Amid the Winter Snow

“Stop it.” Her voice was cold.

Max opened his eyes and saw the tears coursing down her cheeks, but his heart was raw. “Am I good enough yet? Have I loved you enough? Or am I only good for this?” He bucked his hips against hers. “Because nothing will ever compare to a reshon you loved and lost.”

He knew he’d hurt her, but the look in her eyes was only a shadow of the pain he’d felt when she rejected him in Vienna. When she’d told him his love wasn’t real, it had gutted him.

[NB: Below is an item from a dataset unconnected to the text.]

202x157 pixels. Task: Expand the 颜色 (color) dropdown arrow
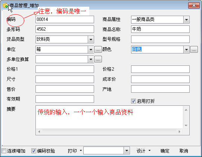186,50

Max couldn’t take any more. He lifted off her body and wrapped a sheet around his waist as Renata scrambled to cover herself. The pleasure was hollow. He’d lost his temper and been too honest. Too rough. She’d probably never let him touch her again.

Maybe that was all right.

“I’m going outside for a smoke,” he said. “Don’t worry; I’ll sleep on the couch.”



Max sat on the covered porch that wrapped around the house. Heavy boards were nailed along the railings, creating a buffer from the wind and harsh snow. The storm that had picked up earlier in the evening had cleared, though Max could see more dark clouds over the far ridge. For the moment, the air was crisp and clear and the moon was full, glittering over the fresh snow in the meadow.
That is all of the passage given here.